_INSTRUCTIONS TO FOLLOW_
Each line below should be repeated exactly as it stands.

_PROVIDED DATA_
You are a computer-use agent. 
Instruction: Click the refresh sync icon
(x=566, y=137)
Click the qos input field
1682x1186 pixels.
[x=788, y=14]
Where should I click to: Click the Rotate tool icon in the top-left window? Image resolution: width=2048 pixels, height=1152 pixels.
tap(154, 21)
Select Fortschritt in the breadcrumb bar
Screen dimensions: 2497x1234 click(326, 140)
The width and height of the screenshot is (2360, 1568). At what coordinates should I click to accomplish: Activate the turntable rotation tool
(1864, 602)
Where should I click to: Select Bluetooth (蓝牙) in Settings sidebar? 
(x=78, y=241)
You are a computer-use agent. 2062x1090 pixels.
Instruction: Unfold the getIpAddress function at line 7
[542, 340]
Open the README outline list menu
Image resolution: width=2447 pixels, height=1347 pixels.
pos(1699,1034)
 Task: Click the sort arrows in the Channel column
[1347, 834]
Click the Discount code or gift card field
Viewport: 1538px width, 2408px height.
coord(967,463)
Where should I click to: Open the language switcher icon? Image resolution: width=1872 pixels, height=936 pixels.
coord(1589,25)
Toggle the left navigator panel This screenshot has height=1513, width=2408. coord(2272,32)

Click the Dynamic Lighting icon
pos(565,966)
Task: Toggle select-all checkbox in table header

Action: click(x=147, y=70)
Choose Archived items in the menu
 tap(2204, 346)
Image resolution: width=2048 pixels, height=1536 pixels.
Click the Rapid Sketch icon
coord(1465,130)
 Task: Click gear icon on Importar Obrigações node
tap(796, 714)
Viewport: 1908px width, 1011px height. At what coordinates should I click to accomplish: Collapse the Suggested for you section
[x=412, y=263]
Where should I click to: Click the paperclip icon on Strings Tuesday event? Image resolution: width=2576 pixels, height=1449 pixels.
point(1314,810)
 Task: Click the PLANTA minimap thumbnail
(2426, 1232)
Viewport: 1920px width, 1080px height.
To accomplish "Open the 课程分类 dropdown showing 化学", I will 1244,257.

_TASK ANSWER_
You are a computer-use agent. 
Instruction: Click the refresh sync icon
(x=566, y=137)
Click the qos input field
1682x1186 pixels.
[x=788, y=14]
Where should I click to: Click the Rotate tool icon in the top-left window? Image resolution: width=2048 pixels, height=1152 pixels.
tap(154, 21)
Select Fortschritt in the breadcrumb bar
Screen dimensions: 2497x1234 click(326, 140)
The width and height of the screenshot is (2360, 1568). At what coordinates should I click to accomplish: Activate the turntable rotation tool
(1864, 602)
Where should I click to: Select Bluetooth (蓝牙) in Settings sidebar? 
(x=78, y=241)
You are a computer-use agent. 2062x1090 pixels.
Instruction: Unfold the getIpAddress function at line 7
[542, 340]
Open the README outline list menu
Image resolution: width=2447 pixels, height=1347 pixels.
pos(1699,1034)
 Task: Click the sort arrows in the Channel column
[1347, 834]
Click the Discount code or gift card field
Viewport: 1538px width, 2408px height.
coord(967,463)
Where should I click to: Open the language switcher icon? Image resolution: width=1872 pixels, height=936 pixels.
coord(1589,25)
Toggle the left navigator panel This screenshot has height=1513, width=2408. coord(2272,32)

Click the Dynamic Lighting icon
pos(565,966)
Task: Toggle select-all checkbox in table header

Action: click(x=147, y=70)
Choose Archived items in the menu
 tap(2204, 346)
Image resolution: width=2048 pixels, height=1536 pixels.
Click the Rapid Sketch icon
coord(1465,130)
 Task: Click gear icon on Importar Obrigações node
tap(796, 714)
Viewport: 1908px width, 1011px height. At what coordinates should I click to accomplish: Collapse the Suggested for you section
[x=412, y=263]
Where should I click to: Click the paperclip icon on Strings Tuesday event? Image resolution: width=2576 pixels, height=1449 pixels.
point(1314,810)
 Task: Click the PLANTA minimap thumbnail
(2426, 1232)
Viewport: 1920px width, 1080px height.
To accomplish "Open the 课程分类 dropdown showing 化学", I will 1244,257.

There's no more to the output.